Partage international no 140 – avril 2000
La réponse à cette question est oui et non. Les débats houleux et la controverse provoqués par l’attitude dogmatique de ceux qui prônent cette manipulation (pour des raisons diverses), et de ceux qui s’opposent à l’idée même de manipulation génétique, sont largement fondés sur l’ignorance. La manipulation génétique s’avèrera l’un des moyens les plus puissants de développer, pour le meilleur, les formes animales et végétales et, associée à la nouvelle technologie de la lumière, elle transformera l’usage de la chirurgie, en faisant de la transplantation d’organes comme le cœur, le foie, les reins, etc., une chose révolue.
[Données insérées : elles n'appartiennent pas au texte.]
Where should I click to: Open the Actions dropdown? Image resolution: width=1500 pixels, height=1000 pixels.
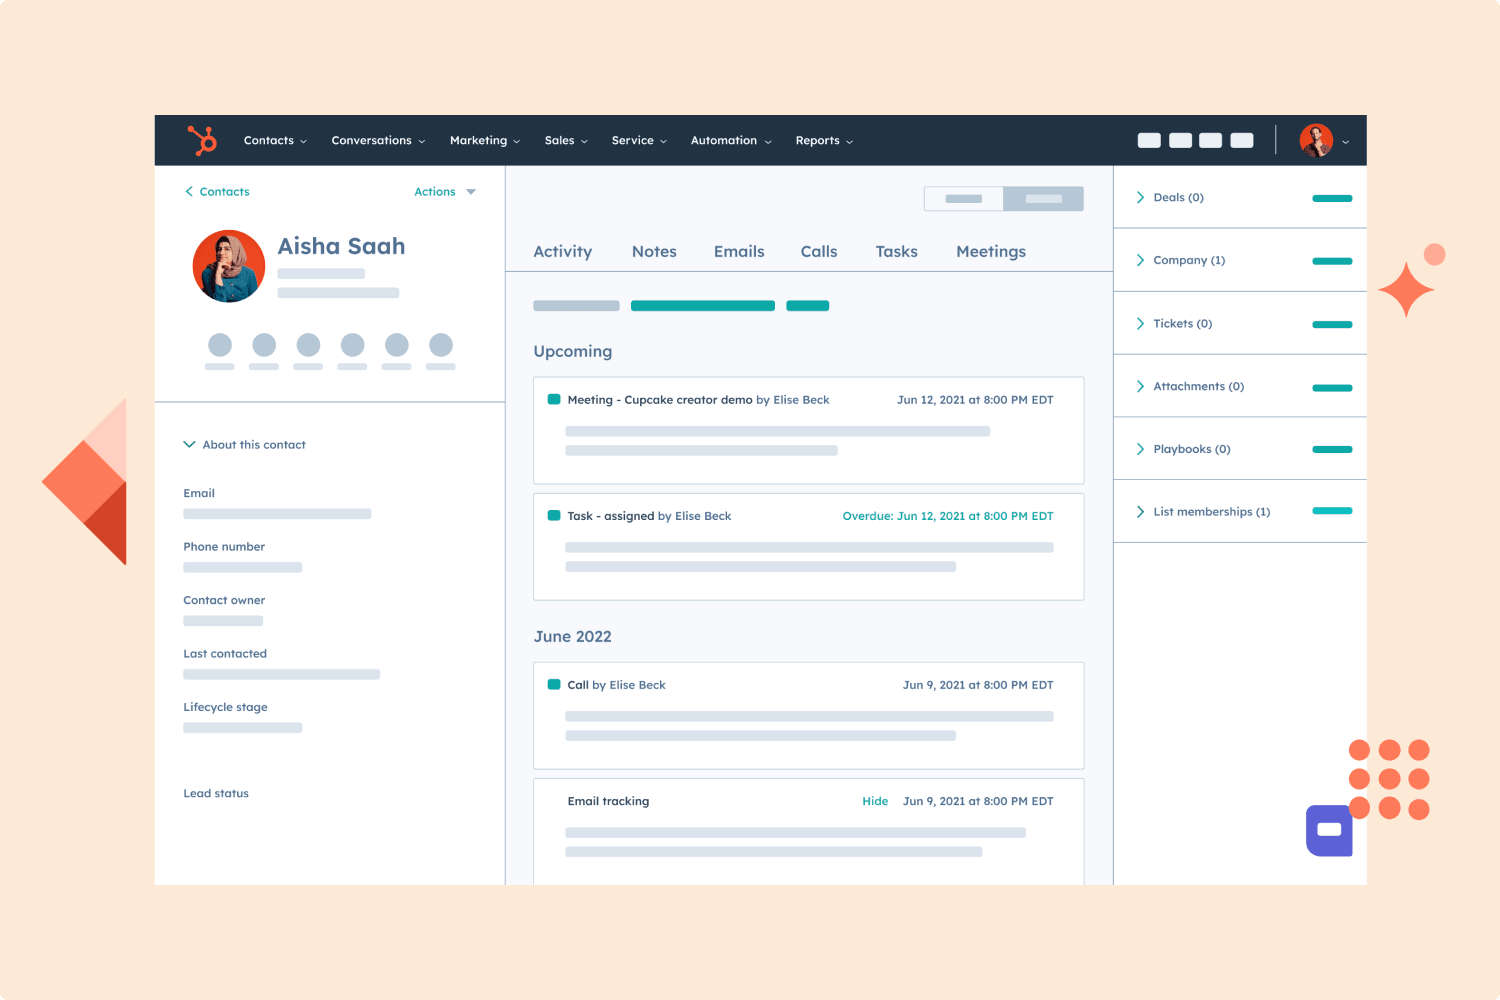click(444, 191)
Cependant, il y a manipulation génétique et manipulation génétique. Beaucoup de précautions, et d’expériences coûteuses, sont encore nécessaires avant que les résultats, sous forme de récoltes et d’animaux modifiés, puissent être proposés au public. Pour l’instant, l’attrait de retombées financières et l’enthousiasme excessif ont créé une situation difficile dans les deux camps, celui des partisans comme celui des adversaires. Par la suite, une approche plus rationnelle, et plus strictement scientifique, conduira à une vision plus sage des choses. Dans l’intervalle, la crainte des OGM (organismes génétiquement modifiés) a stimulé une expansion extraordinaire de l’agriculture biologique, dont on ne peut que se réjouir.